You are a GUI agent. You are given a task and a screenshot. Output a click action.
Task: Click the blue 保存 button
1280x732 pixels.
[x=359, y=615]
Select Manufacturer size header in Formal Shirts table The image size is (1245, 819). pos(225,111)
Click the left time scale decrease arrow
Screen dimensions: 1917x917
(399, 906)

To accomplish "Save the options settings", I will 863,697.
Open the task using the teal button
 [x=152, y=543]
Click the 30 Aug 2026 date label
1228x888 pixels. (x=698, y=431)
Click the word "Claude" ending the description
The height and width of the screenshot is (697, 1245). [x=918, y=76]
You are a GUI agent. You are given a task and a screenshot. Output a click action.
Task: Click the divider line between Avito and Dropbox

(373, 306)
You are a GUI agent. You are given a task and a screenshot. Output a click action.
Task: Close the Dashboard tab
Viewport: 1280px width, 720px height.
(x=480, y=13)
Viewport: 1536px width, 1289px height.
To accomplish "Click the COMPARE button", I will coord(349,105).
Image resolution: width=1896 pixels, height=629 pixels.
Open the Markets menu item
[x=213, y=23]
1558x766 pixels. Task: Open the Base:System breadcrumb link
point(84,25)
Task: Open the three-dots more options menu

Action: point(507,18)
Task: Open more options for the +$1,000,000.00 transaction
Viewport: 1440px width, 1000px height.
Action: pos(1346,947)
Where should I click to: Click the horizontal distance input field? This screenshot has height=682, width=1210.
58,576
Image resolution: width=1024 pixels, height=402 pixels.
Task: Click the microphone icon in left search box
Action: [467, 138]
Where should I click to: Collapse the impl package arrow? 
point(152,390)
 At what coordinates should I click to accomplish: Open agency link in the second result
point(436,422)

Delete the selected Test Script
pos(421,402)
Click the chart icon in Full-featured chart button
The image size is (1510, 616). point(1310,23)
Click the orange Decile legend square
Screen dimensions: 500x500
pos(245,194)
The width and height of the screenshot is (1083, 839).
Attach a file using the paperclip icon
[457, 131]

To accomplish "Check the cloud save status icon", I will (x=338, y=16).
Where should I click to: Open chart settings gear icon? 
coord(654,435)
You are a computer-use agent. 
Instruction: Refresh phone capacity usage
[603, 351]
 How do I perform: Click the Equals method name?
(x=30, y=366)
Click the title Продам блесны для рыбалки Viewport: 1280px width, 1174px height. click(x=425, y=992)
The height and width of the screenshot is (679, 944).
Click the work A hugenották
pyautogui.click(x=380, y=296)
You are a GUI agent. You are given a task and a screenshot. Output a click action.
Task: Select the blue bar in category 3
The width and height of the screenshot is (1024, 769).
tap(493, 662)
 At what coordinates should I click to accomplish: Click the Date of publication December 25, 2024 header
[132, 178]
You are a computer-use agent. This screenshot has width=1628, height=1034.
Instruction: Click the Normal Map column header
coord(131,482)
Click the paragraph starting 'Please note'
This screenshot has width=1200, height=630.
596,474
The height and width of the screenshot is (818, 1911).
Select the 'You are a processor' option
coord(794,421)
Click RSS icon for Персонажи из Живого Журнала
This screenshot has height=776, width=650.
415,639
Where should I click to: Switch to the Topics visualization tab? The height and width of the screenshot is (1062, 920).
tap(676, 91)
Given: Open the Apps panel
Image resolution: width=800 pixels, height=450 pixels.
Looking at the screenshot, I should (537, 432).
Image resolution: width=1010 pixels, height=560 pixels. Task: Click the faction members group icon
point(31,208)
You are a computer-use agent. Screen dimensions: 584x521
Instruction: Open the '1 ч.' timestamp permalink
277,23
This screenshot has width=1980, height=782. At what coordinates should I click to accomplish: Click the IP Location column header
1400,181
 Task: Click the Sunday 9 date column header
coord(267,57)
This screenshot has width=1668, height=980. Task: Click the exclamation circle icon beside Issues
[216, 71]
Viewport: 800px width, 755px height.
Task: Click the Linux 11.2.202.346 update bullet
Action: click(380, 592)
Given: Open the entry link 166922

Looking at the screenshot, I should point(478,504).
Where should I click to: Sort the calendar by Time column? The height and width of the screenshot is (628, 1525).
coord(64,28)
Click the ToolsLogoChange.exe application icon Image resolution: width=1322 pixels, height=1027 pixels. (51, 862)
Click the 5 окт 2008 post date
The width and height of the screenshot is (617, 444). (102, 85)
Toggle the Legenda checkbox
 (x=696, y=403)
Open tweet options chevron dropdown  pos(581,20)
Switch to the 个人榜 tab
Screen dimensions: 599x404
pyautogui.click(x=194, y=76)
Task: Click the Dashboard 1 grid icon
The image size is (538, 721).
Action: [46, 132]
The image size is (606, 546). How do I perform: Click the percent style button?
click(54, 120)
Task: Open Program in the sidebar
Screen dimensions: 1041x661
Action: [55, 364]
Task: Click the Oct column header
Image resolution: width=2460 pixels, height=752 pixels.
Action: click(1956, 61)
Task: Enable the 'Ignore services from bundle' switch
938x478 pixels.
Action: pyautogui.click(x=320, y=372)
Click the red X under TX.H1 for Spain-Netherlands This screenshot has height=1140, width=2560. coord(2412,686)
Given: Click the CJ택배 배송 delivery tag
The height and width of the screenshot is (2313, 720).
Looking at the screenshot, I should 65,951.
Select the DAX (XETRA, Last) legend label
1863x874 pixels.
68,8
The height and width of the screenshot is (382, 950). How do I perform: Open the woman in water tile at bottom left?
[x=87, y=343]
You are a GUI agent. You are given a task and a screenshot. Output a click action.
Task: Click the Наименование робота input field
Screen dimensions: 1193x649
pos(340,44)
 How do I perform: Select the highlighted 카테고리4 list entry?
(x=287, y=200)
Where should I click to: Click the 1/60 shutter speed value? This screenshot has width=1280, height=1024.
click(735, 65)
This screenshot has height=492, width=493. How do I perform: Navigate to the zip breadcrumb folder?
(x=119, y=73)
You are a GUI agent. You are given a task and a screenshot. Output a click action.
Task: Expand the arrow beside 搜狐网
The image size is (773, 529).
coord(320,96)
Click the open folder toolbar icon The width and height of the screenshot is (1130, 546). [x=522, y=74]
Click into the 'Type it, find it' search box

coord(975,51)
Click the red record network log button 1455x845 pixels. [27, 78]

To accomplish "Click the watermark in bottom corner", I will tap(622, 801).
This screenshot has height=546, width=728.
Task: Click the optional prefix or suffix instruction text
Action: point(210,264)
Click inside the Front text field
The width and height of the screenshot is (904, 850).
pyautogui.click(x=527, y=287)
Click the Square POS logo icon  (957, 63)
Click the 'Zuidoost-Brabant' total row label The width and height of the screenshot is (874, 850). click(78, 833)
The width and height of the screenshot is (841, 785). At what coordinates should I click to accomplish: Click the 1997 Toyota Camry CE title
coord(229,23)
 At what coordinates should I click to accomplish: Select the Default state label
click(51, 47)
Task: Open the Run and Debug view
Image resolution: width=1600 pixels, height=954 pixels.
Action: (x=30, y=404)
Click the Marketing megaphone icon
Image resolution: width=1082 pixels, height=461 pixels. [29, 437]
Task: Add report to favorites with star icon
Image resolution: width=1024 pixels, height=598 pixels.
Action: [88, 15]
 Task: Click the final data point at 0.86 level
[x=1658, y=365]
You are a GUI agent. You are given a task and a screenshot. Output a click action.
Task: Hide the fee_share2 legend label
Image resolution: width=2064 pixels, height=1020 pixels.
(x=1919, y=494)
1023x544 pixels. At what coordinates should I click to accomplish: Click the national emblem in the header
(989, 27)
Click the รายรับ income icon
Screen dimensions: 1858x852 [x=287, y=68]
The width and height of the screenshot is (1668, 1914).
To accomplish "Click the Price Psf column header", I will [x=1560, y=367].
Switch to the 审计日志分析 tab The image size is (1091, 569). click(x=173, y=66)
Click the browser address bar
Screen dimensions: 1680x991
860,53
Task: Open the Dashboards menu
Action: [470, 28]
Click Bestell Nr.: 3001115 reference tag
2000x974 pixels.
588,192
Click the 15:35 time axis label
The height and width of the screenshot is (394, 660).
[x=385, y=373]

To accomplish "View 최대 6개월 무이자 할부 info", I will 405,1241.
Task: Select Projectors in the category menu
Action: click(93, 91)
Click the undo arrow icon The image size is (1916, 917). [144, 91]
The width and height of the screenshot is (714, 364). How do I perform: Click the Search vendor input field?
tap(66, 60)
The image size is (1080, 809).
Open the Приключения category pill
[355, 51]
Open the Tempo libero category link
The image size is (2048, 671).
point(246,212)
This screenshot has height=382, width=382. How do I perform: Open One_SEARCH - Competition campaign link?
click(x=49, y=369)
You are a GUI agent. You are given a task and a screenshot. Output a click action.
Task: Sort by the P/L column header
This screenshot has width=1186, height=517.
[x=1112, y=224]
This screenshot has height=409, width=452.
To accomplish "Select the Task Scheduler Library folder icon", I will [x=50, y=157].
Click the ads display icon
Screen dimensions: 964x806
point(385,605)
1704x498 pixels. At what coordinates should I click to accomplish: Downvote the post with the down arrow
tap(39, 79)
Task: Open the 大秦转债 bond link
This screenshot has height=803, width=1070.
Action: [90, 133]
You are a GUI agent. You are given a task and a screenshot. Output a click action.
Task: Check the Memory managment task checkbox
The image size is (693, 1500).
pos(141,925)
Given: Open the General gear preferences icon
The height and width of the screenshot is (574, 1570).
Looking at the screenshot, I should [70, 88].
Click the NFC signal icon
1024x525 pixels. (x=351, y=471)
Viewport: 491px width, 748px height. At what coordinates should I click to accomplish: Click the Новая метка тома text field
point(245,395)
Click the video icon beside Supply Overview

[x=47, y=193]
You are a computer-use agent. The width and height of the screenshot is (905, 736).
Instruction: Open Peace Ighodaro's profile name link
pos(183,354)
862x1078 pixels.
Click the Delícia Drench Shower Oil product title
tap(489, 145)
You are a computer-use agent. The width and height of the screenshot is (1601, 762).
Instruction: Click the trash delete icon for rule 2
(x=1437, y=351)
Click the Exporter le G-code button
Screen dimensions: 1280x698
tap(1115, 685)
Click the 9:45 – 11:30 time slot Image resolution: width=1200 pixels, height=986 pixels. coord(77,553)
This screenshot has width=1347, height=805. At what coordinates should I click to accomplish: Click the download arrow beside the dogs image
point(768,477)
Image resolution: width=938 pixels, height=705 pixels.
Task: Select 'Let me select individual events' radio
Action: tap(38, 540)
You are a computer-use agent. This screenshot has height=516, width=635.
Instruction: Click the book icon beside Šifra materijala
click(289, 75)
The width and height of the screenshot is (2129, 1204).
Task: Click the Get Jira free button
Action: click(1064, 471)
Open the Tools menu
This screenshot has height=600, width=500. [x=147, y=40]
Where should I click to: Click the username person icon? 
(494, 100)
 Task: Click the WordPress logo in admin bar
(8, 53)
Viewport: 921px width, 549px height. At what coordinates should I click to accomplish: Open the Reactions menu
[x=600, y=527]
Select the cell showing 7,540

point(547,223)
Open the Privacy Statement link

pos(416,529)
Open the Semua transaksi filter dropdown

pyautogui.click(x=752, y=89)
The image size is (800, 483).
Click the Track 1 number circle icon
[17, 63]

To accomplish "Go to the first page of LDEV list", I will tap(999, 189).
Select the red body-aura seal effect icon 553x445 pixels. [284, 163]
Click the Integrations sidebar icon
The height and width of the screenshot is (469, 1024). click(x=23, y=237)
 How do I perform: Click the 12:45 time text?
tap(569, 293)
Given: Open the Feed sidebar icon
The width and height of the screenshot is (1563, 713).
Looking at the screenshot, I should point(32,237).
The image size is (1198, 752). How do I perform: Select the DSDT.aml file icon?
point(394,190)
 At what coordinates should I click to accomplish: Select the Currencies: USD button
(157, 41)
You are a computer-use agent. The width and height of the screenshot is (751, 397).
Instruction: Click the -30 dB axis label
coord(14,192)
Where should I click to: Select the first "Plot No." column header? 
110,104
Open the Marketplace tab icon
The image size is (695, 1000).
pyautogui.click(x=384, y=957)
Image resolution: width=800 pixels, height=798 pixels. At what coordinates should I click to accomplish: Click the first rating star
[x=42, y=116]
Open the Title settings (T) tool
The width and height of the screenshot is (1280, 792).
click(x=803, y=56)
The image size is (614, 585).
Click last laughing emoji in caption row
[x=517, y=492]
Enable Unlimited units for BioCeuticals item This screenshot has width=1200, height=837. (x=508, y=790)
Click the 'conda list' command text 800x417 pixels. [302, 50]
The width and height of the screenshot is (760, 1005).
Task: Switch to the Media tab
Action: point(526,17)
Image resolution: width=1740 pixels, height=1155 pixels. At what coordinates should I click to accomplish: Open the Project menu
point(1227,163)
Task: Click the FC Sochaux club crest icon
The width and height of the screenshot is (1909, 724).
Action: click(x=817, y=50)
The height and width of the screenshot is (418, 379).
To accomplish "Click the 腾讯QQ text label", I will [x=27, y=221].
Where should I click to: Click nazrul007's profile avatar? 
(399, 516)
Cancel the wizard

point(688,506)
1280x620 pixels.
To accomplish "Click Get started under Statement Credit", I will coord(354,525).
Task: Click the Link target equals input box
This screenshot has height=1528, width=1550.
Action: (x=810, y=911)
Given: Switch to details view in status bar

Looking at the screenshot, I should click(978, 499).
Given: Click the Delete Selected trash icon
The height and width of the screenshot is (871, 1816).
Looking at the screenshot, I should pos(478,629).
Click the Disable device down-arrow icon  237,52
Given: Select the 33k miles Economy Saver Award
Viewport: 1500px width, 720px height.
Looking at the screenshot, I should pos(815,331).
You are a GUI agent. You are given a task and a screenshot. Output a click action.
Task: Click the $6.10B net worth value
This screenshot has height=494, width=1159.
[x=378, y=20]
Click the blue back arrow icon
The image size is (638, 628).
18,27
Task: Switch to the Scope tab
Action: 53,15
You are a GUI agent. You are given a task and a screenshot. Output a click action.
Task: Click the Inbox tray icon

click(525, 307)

◆ **WHAT TO DO**
Return exactly the lines above from the line that has "Open the Privacy Statement link" through the line that has "Open the Marketplace tab icon", inclusive, and nothing else.

◆ **SOLUTION TO THE EXERCISE**
Open the Privacy Statement link

pos(416,529)
Open the Semua transaksi filter dropdown

pyautogui.click(x=752, y=89)
The image size is (800, 483).
Click the Track 1 number circle icon
[17, 63]

To accomplish "Go to the first page of LDEV list", I will tap(999, 189).
Select the red body-aura seal effect icon 553x445 pixels. [284, 163]
Click the Integrations sidebar icon
The height and width of the screenshot is (469, 1024). click(x=23, y=237)
 How do I perform: Click the 12:45 time text?
tap(569, 293)
Given: Open the Feed sidebar icon
The width and height of the screenshot is (1563, 713).
Looking at the screenshot, I should point(32,237).
The image size is (1198, 752). How do I perform: Select the DSDT.aml file icon?
point(394,190)
 At what coordinates should I click to accomplish: Select the Currencies: USD button
(157, 41)
You are a computer-use agent. The width and height of the screenshot is (751, 397).
Instruction: Click the -30 dB axis label
coord(14,192)
Where should I click to: Select the first "Plot No." column header? 
110,104
Open the Marketplace tab icon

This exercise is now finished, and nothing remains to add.